Переводя на понятный язык, все сказанное означало, что бензина им может не хватить до восхода солнца. А садиться в темноте на поле равносильно самоубийству: аэроплан, скорее всего, разлетится вдребезги, а с ним погибнут и все пассажиры.
– Таким образом, наша первейшая задача сейчас – продержаться до восхода, – заключил Рудый.

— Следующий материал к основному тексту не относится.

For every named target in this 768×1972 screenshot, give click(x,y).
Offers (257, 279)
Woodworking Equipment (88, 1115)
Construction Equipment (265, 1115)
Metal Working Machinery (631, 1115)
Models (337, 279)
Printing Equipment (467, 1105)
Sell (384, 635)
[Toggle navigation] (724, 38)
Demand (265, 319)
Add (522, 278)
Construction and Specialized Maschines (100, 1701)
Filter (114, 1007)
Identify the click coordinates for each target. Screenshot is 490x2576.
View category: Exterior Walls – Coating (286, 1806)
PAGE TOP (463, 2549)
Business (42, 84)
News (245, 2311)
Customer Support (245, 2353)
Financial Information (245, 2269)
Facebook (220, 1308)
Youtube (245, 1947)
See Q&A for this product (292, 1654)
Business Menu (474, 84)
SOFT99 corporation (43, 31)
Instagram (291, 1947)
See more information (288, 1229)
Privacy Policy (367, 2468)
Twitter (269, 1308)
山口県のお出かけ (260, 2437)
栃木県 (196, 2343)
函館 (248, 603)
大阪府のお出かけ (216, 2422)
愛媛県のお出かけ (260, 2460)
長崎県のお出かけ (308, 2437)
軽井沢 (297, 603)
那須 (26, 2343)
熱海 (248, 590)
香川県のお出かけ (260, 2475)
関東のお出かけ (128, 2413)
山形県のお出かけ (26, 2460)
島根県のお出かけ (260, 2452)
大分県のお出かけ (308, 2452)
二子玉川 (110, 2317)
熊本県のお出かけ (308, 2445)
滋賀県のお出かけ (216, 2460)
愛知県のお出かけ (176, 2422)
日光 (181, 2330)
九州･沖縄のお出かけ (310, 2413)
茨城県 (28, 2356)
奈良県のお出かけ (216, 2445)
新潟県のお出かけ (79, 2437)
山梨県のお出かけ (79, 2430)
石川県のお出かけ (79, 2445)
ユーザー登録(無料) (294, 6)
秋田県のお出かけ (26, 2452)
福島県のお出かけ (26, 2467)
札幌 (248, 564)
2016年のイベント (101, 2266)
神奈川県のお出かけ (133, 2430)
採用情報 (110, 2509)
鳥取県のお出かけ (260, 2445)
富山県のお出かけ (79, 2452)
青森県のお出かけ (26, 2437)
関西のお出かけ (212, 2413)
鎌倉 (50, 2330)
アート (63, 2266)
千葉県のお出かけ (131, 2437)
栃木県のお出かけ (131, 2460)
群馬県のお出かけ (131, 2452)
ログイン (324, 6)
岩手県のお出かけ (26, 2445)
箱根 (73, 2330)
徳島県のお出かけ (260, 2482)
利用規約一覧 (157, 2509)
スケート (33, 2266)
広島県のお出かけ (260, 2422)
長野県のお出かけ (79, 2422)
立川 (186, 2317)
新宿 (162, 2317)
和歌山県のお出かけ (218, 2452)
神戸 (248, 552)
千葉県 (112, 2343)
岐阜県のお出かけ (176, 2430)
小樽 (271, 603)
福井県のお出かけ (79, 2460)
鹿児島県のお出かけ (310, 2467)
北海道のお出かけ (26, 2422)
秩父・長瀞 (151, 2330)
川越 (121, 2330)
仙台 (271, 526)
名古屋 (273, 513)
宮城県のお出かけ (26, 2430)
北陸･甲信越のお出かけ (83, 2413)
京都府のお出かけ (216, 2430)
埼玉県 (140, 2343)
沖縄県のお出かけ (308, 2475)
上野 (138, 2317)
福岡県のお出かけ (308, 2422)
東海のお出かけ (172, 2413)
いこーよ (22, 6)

К счастью, было темно, поэтому никто не увидел, как смугло-желтая в обычное время, физиономия Ганцзалина сделалась зеленой. Впрочем, что Ганцзалин, даже его хозяин, не боявшийся никого и ничего, ощутил некоторую озабоченность.
– Значит, будем планировать, пока не рассветет, – сказал Нестор Васильевич.
– Говорю же вам, по такой погоде это невозможно, – раздраженно отвечал подполковник. – Любая попытка планировать обрушит нас в пике. Мы держимся только благодаря усиленной работе двигателя.
После этого воцарилась тишина, если, конечно, можно назвать тишиной завывание мотора и дикий свист ветра в ушах. Авиатор увидел, какое тягостное впечатление произвела на пассажиров его речь, и ободряюще помахал им рукой.